Collected data:

──────────────────────────────

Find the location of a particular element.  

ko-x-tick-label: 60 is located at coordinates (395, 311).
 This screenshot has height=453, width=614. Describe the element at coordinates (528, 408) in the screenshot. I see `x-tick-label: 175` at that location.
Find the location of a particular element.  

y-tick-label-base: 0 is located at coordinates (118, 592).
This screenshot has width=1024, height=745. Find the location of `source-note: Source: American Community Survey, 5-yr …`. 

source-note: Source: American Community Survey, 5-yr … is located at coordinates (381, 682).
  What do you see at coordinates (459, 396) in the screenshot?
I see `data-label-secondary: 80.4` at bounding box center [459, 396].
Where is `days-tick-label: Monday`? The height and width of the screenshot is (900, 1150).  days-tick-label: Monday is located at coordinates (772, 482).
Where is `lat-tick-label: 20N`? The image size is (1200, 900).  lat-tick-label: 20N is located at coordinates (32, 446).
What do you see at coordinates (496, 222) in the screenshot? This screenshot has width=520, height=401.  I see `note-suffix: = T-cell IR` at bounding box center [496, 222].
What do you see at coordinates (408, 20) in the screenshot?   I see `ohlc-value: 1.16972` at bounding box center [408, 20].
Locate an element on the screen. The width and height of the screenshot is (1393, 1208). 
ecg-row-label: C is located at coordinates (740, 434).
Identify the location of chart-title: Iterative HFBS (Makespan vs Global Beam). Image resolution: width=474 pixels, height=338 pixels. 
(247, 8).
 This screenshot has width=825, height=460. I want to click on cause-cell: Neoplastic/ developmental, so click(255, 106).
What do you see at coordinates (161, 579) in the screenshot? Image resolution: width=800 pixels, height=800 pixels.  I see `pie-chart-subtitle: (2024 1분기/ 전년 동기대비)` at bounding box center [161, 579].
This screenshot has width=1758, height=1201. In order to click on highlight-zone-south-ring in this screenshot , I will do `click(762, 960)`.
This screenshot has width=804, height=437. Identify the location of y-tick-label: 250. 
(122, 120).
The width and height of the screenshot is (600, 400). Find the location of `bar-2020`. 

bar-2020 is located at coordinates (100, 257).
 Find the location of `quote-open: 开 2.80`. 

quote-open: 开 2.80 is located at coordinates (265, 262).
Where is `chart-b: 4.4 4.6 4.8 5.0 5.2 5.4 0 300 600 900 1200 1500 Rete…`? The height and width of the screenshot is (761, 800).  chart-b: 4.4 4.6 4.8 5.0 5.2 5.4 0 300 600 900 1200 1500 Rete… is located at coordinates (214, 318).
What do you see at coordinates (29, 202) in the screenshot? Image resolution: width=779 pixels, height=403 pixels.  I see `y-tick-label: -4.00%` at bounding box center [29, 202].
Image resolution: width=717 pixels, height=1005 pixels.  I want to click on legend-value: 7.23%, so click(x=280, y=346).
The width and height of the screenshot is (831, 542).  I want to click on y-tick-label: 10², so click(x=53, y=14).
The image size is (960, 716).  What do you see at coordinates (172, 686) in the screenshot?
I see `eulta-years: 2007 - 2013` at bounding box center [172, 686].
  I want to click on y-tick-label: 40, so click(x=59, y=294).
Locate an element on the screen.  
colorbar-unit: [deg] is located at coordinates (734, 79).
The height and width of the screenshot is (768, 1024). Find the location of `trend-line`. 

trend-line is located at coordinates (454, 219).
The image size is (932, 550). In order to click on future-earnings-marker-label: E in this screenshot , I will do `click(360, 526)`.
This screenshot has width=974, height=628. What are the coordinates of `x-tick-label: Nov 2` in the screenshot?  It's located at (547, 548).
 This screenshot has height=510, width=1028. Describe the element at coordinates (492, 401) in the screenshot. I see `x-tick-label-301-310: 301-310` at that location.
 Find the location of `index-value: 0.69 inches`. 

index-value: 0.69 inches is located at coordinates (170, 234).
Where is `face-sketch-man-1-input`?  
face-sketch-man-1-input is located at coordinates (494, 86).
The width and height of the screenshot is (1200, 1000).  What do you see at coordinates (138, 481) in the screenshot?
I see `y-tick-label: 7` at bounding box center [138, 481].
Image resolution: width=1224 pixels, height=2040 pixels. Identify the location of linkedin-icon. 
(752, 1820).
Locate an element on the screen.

──────────────────────────────

▶ [TASK REQUIREMENTS]
Render the data, starting at the line containing "Image resolution: width=717" and ending at the line containing "trend-line is located", as a Markdown table with a Row column giving each row's number and a Line column holding the line. Leave out blank lines.

▶ [SOLUTION TO THIS EXERCISE]
| Row | Line |
|---|---|
| 1 | Image resolution: width=717 pixels, height=1005 pixels.  I want to click on legend-value: 7.23%, so click(x=280, y=346). |
| 2 | The width and height of the screenshot is (831, 542).  I want to click on y-tick-label: 10², so click(x=53, y=14). |
| 3 | The image size is (960, 716).  What do you see at coordinates (172, 686) in the screenshot? |
| 4 | I see `eulta-years: 2007 - 2013` at bounding box center [172, 686]. |
| 5 |   I want to click on y-tick-label: 40, so click(x=59, y=294). |
| 6 | Locate an element on the screen.   |
| 7 | colorbar-unit: [deg] is located at coordinates (734, 79). |
| 8 | The height and width of the screenshot is (768, 1024). Find the location of `trend-line`.  |
| 9 | trend-line is located at coordinates (454, 219). |